Standoff detection and classification procedure for bioorganic compounds by hyperspectral laser-induced fluorescence

The high and still increasing number of attacks by hazardous bioorganic materials makes enormous demands on their detection. A very high detection sensitivity and differentiability are essential, as well as a rapid identification with low false alarm rates. One single technology can hardly achieve this. Point sensors can collect and identify materials, but finding an appropriate position is time consuming and involves several risks. Laser based standoff detection, however, can immediately provide information on propagation and compound type of a released hazardous material.
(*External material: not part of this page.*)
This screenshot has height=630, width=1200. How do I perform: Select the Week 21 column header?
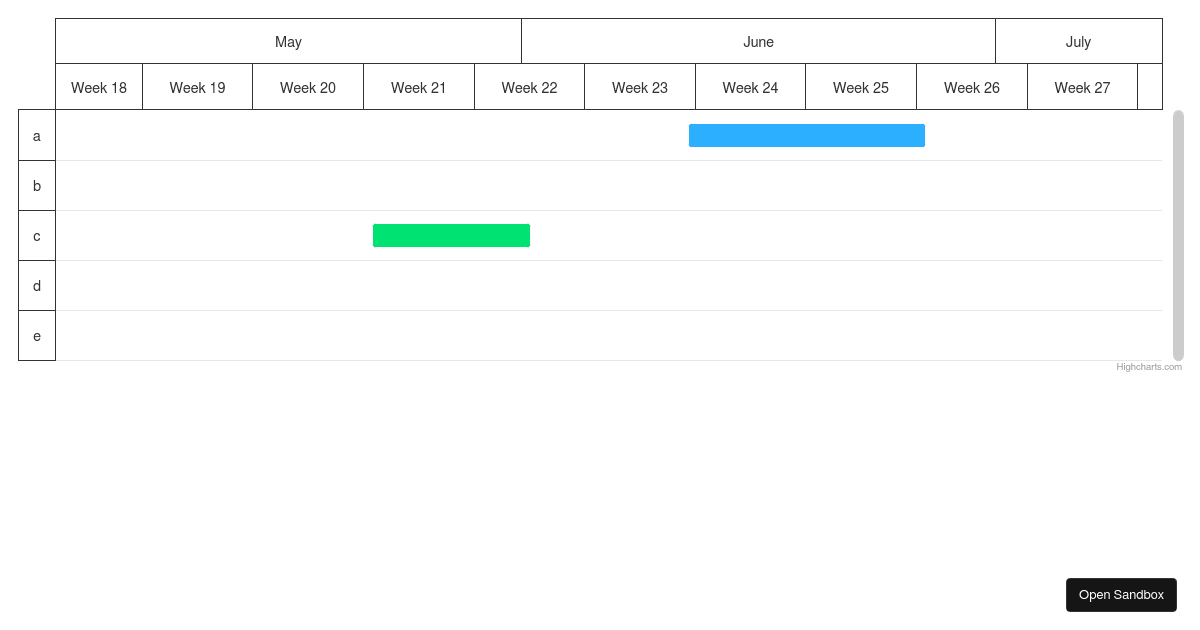point(418,88)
The coupling of both methods may illustrate a solution to optimize the acquisition and detection of hazardous substances. At DLR Lampoldshausen, bioorganic substances are measured, based on laser induced fluorescence (LIF), and subsequently classified. In this work, a procedure is presented, which utilizes lots of information (time-dependent spectral data, local information) and predicts the presence of hazardous substances by statistical data analysis. For that purpose, studies are carried out on a free transmission range at a distance of 22m at two different excitation wavelengths alternating between 280nm and 355 nm. Time-dependent fluorescence spectra are recorded by a gated intensified CCD camera (iCCD). An automated signal processing allows fast and deterministic data collection and a direct subsequent classification of the detected substances. The variation of the substance parameters (physical state, concentration) is included within this method.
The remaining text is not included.